Factor-driven investing, while highly popular among equity investors, has not been widely adopted in the bond market. But new research shows how to construct highly efficient fixed-income portfolios using factors, as well as the ongoing importance of reducing expenses.

Professors Eugene Fama and Ken French are best known for their 1992 study “The Cross-Section of Expected Stock Returns.” Based on the findings documented in that paper, they proposed that the single-factor (market beta) capital asset pricing model (CAPM) be replaced by a new three-factor model, adding size and value, as their addition significantly improved the ability to explain the differences in returns of diversified portfolios. Less well known, perhaps because bonds are less sexy than stocks, is that in their 1993 paper “Common Risk Factors in the Returns on Stocks and Bonds,” Fama and French also proposed a two-factor (term and default) model to explain bond returns.

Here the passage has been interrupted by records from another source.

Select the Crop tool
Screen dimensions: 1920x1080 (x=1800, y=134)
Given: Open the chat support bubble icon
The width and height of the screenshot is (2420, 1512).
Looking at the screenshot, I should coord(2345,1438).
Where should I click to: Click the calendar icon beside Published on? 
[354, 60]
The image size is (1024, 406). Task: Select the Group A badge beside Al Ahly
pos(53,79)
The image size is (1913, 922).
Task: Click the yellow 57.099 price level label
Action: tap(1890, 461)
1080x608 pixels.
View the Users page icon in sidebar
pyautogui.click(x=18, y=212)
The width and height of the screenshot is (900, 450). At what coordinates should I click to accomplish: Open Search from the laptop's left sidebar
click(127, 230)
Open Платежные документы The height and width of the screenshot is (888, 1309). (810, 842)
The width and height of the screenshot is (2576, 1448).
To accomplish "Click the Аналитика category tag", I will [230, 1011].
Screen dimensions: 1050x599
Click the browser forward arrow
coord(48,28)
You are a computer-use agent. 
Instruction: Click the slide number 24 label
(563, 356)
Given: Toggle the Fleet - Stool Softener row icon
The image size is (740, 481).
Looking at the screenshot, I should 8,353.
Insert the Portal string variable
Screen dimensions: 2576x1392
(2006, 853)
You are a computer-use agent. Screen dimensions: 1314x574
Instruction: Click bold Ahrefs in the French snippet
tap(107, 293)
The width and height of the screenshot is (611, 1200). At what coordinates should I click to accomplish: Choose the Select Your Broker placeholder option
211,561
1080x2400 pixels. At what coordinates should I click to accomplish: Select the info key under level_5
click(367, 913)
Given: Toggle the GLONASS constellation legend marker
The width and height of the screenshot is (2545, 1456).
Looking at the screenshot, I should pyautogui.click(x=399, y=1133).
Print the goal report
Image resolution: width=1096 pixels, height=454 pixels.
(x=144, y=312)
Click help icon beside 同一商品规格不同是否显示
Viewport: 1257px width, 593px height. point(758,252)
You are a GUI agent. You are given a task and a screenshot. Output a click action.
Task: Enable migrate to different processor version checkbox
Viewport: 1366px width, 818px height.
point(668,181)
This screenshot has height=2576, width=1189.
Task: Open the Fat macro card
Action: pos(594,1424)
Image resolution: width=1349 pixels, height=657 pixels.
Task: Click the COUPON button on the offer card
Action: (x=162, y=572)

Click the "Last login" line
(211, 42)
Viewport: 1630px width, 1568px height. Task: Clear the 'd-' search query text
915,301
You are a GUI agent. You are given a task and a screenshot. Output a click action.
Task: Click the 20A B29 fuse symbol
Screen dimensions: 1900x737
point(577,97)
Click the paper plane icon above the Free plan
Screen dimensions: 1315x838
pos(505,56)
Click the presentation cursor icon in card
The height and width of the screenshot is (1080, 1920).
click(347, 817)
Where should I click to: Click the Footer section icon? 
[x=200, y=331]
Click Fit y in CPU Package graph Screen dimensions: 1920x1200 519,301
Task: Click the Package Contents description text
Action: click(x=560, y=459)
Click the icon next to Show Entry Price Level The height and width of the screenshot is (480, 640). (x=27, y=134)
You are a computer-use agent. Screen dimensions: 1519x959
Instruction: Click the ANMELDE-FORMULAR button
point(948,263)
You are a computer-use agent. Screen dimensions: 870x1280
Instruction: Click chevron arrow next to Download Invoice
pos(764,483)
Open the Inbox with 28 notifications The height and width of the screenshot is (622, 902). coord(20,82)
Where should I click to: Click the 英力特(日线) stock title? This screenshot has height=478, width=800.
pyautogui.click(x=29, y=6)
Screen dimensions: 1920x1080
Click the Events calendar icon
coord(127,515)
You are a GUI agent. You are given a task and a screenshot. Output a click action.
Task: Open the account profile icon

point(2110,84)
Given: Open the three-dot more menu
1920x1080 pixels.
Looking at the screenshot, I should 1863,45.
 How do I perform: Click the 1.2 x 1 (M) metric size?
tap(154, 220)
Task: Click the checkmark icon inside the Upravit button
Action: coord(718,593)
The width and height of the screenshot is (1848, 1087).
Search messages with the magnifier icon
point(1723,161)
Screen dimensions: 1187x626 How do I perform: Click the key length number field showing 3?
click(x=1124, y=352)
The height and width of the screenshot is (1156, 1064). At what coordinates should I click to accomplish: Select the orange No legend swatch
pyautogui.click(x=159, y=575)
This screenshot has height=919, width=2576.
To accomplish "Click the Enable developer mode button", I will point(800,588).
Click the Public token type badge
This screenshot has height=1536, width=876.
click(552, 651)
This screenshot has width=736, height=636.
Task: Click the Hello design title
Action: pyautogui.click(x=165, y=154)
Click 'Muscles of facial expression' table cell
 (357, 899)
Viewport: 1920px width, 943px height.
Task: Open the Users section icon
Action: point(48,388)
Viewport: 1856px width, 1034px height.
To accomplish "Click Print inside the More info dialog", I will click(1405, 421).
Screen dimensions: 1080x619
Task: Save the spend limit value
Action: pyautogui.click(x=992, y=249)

Marlena Lee, co-head of research at Dimensional Fund Advisors, conducted perhaps the most rigorous performance study of bond managers in her 2009 study “Is There Skill among Bond Managers?” Lee employed modified Fama-French term and default factors in combination with market, size and value factors to risk adjust alphas. Lee’s sample included 2,353 active U.S. investment-grade, high-yield and government bond funds and covered the period January 1991 to December 2008. Following is a summary of her findings:

  • In aggregate, active bond funds underperform appropriate benchmarks by an amount roughly equal to fees.
  • All categories of funds (government, corporate, high yield) produce negative net alphas.
  • There is no evidence of winner persistence in net returns beyond the randomly expected. We cannot separate skill from luck.
  • Collectively, investors in active bond funds lose about 90 basis points per year, or about $1.4 billion in 2008, in underperformance – a triumph of hope over experience.